Disappearance of Hypoxic Pulmonary Vasoconstriction and O2-Sensitive Nonselective Cationic Current in Arterial Myocytes of Rats Under Ambient Hypoxia

Abstract

Acute hypoxia induces contraction of pulmonary artery (PA) to protect ventilation/perfusion mismatch in lungs. As for the cellular mechanism of hypoxic pulmonary vasoconstriction (HPV), hypoxic inhibition of voltage-gated K+ channel (Kv) in PA smooth muscle cell (PASMC) has been suggested.
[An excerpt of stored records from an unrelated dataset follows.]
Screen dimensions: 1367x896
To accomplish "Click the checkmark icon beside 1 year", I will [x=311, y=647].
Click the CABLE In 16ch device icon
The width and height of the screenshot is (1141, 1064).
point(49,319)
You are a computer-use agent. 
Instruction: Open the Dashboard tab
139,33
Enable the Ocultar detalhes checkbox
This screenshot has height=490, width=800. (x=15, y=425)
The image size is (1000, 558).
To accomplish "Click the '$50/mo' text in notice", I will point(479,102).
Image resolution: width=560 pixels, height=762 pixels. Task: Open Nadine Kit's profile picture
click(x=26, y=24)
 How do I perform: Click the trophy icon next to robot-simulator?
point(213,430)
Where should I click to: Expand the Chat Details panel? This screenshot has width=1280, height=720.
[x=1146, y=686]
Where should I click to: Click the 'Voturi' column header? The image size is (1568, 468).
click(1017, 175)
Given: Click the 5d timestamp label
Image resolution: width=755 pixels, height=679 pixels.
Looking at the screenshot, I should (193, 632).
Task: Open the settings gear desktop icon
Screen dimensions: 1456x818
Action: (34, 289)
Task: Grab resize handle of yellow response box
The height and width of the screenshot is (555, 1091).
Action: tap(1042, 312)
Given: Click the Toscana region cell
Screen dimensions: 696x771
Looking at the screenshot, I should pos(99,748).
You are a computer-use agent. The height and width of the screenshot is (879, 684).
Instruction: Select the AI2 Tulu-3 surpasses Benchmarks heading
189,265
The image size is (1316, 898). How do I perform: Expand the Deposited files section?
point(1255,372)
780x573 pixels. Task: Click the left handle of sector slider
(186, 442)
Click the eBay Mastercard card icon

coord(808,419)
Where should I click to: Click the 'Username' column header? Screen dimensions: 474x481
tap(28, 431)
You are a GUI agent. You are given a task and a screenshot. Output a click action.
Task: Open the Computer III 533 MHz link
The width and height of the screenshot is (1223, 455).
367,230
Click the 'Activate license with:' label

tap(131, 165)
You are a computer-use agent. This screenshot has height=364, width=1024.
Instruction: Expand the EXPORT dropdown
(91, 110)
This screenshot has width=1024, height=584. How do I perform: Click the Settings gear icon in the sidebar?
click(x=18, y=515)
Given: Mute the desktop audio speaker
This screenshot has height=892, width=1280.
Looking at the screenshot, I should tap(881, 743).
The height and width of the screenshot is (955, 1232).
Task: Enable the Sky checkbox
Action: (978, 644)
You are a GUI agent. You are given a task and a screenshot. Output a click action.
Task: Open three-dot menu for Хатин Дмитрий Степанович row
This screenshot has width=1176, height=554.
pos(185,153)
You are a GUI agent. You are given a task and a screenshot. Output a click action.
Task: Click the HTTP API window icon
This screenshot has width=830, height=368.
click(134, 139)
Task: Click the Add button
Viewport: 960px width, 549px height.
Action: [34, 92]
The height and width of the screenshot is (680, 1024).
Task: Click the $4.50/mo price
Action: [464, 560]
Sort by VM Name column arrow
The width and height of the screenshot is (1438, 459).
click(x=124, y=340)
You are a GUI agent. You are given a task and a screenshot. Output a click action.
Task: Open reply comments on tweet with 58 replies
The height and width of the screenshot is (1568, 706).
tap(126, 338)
In addition, our recent study showed that thromboxane A2 (TXA2) and hypoxia-activated nonselective cation channel (INSC) is also essential for HPV. However, it is not well understood whether HPV is maintained in the animals exposed to ambient hypoxia for two days (2d-H). Specifically, the associated electrophysiological changes in PASMCs have not been studied. Here we investigate the effects of 2d-H on HPV in isolated ventilated/perfused lungs (V/P lungs) from rats. HPV was almost abolished without structural remodeling of PA in 2d-H rats, and the lost HPV was not recovered by Kv inhibitor, 4-aminopyridine. Patch clamp study showed that the hypoxic inhibition of Kv current in PASMC was similar between 2d-H and control. In contrast, hypoxia and TXA2-activated INSC was not observed in PASMCs of 2d-H. From above results, it is suggested that the decreased INSC might be the primary functional cause of HPV disappearance in the relatively early period (2 d) of hypoxia.